Wednesday, May 12, 2010

Halfway Through Deployment

Dr. Mark Courtney is from Northwestern University and is representing the Chicago Medical response team with International Medical Corps in Haiti. We'll be posting his updates from the field over the next week.

At this point I am halfway through our deployment.

I have seen a rapid transformation of the emergency department in a short period of time. Right before we arrived they had recently just moved all ED operations out of the tents and inside. That being said, in many ways it is not at all like an ED that you could imagine. To reiterate, we have no X-ray, no CT scan, no air conditioning, no flushing toilet, no running water even.

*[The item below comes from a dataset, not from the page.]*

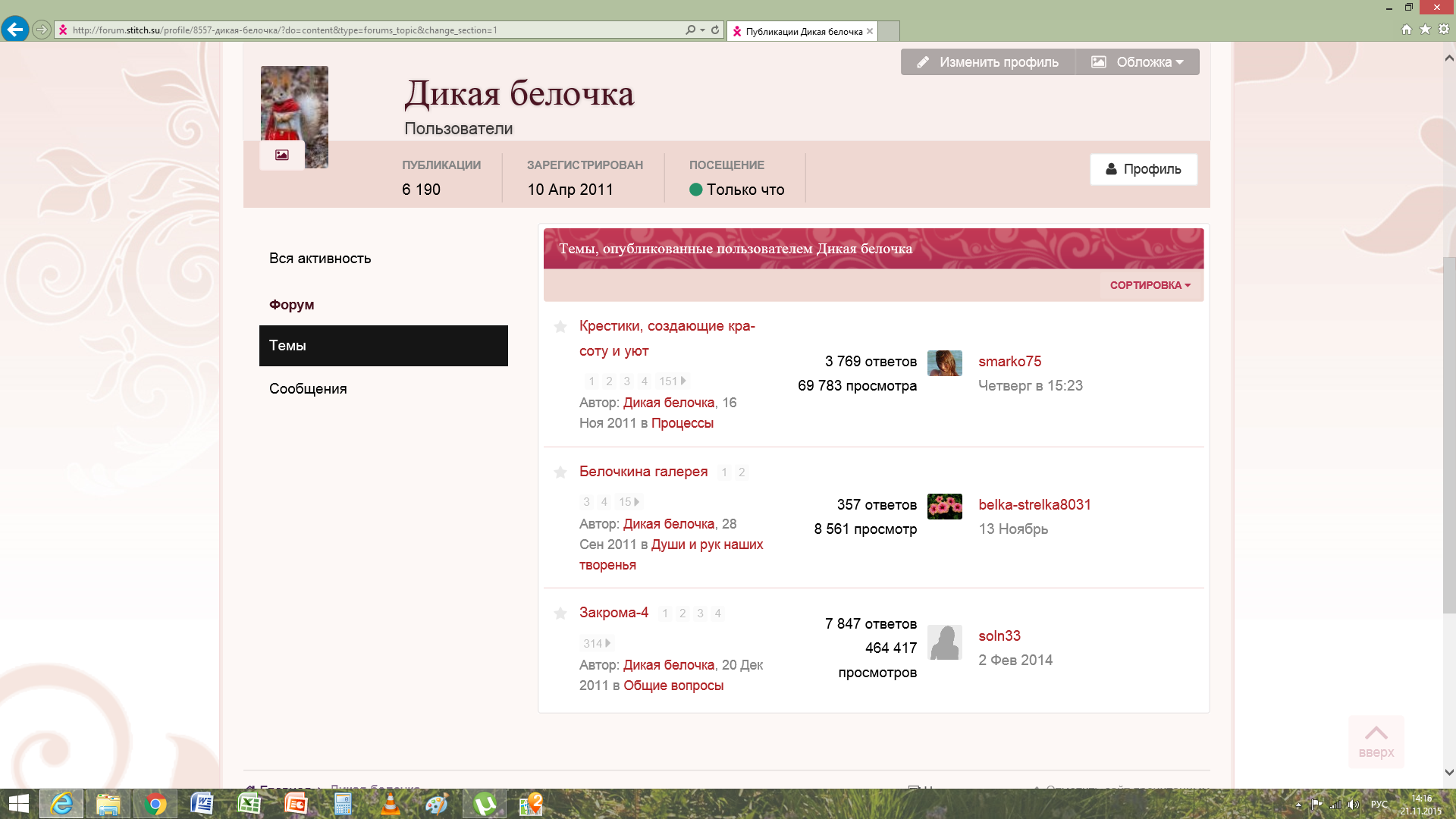Expand the Сортировка sort menu

coord(1150,285)
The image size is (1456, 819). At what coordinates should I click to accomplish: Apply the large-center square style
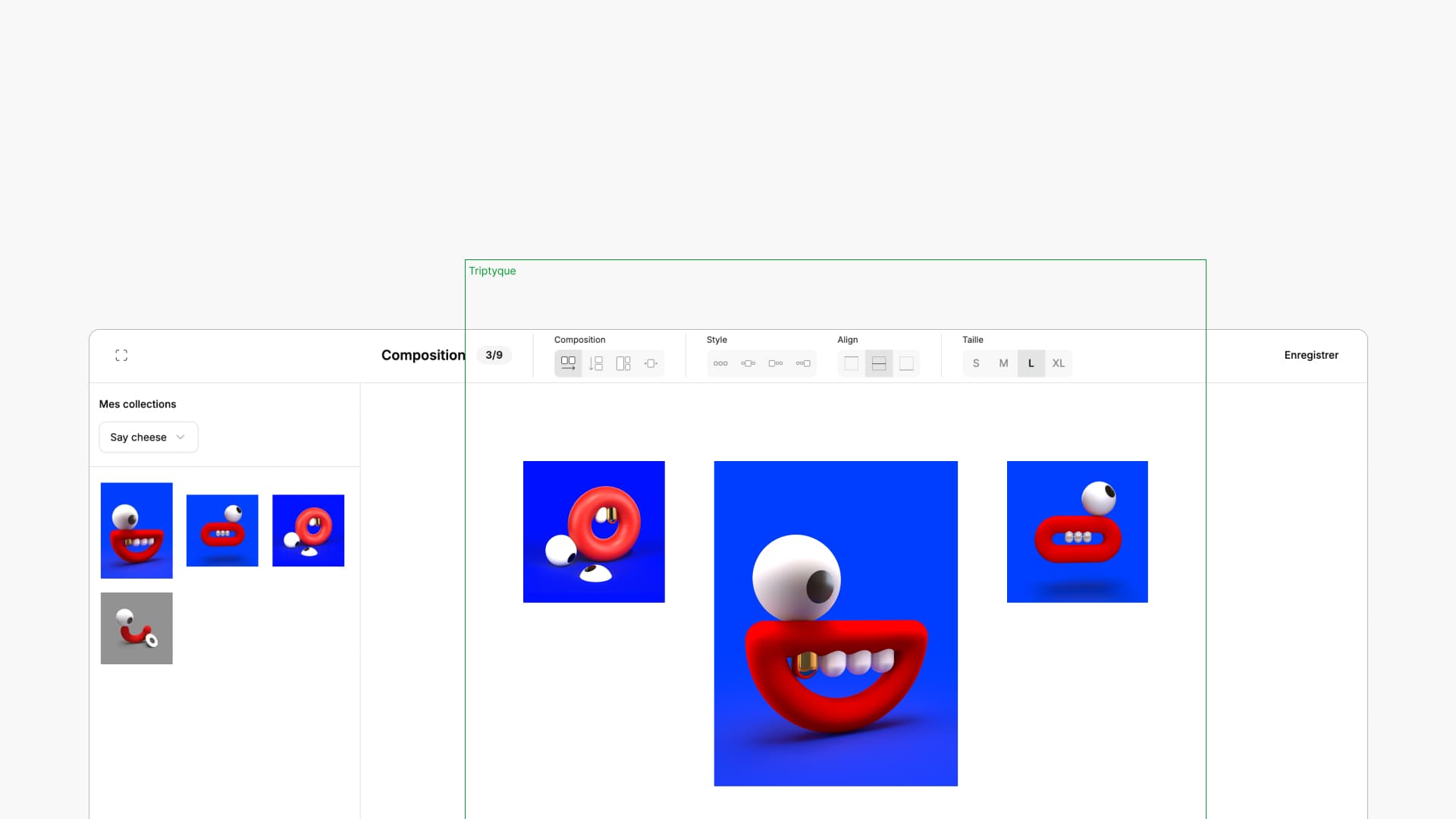[x=748, y=363]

We are using gel hand wash between patients. At one point while working in the ICU, I successfully discharged a patient with congestive heart failure (a major achievement) and the family started unplugging all these fans that were around her. I was a bit upset and not sure what to do about them stealing what to us was a precious commodity until I relized that all the fans in there were belonging of the patients and their families that they brought in.

All our oxygen comes from standing huge oxygen tanks that have to be rolled slowly and carefully around from patient to patient. During one ICU shift, we had to scramble to jerry rig some splicing and tubing to get 5 patients oxygen that normally would be allocated to one. There are no monitors to continuously monitor patients (well that is not true -- there is one but only one and saved for the sickest patient). We transfer patients to "the medicine ward" which is a frightening place with billions of sick patients packed in with near darkness and often no nurses or doctors to see them for days at a time. Honestly it is better to send people back to their home or tent even with severe illness than to the medicine wards which are at times affectionately termed “the catacombs”.

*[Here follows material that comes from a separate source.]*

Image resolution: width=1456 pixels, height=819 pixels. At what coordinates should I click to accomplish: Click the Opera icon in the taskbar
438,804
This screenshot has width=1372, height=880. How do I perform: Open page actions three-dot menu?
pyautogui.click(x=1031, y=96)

Still in many ways our ED has rapidly evolved to look exactly like an ED back home. This is amazing since there is no history of emergency medicine or even an "ER" in Port-au-Prince. True, they had a pre-existing "urgent" department but this was not in any way staffed 24 hours a day with an emergency specialist. Just 3-4 weeks ago they still were seeing ED patients in adjacent tents. So it is surprising to now see people coming to our ED with things like chronic pain, anxiety, sickle cell disease, hoping to get surgery for a long standing problems or at least a second opinion. These problems in the US are common ED presentations but are best dealt with in other departments.

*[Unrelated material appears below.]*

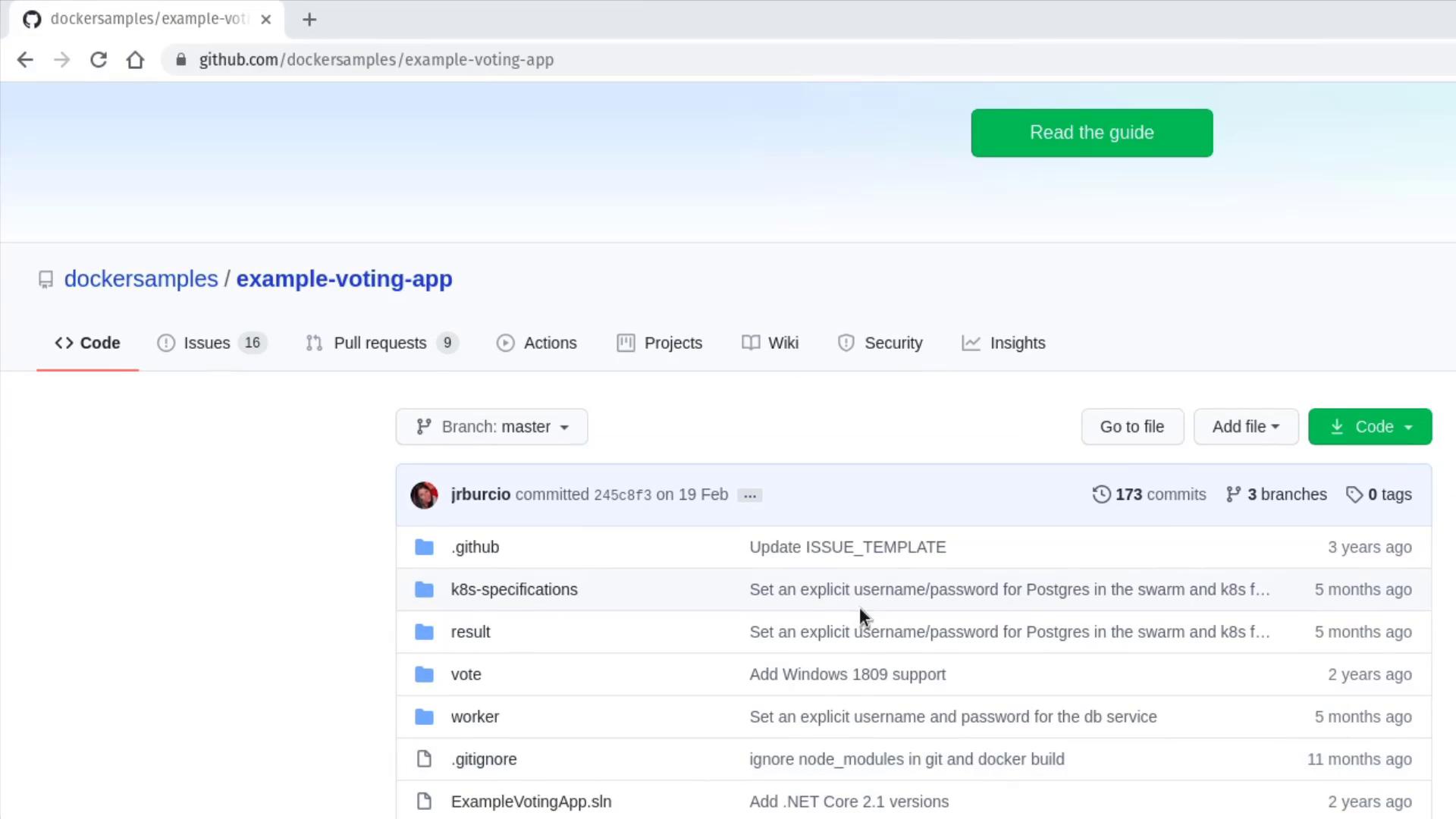Expand the Add file dropdown
The width and height of the screenshot is (1456, 819).
pos(1245,427)
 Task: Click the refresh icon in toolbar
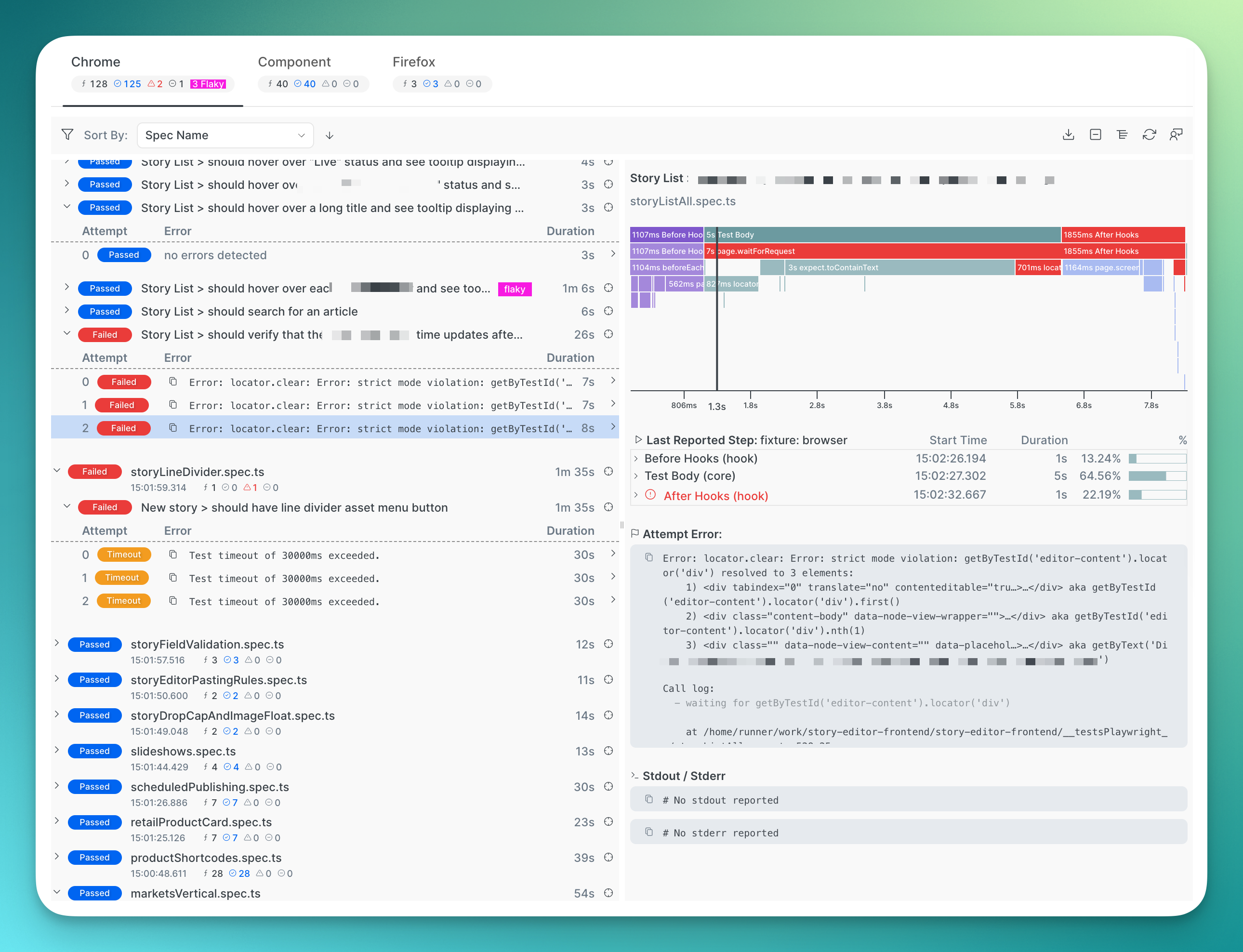point(1149,135)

It is also not uncommon to get "transfers" from other hospitals or clinics without much regard for our capacity or environment. Some other medical NGO's will not send us patients in an ambulance with a note in French stating need to be admitted for surgery or oncology care without any understanding that at the time our surgeons happened to be on strike (well not sure you can say they are on strike since they have not been paid for months many not since the earthquake. Is that called being on strike or is it just not having a job?). Anyway this movement of patients from hospital to hospital is a totally a common occurrence in the US and it is amazing to me that our ED and the overall health care delivery system has some of the same problems we see in the US. The good things are that we can transfer patients to higher level of care for some things, for example women who need a C-section. I recently got a patient of mine with burns over 50% of her body transferred to a hospital that specializes in burns.

Anyway, things here are progressing -- most would agree that the state of emergency health care here has never been better (at least for the poor in urban Port-au-Prince). The challenge is how to maintain it in a sustainable, local manner.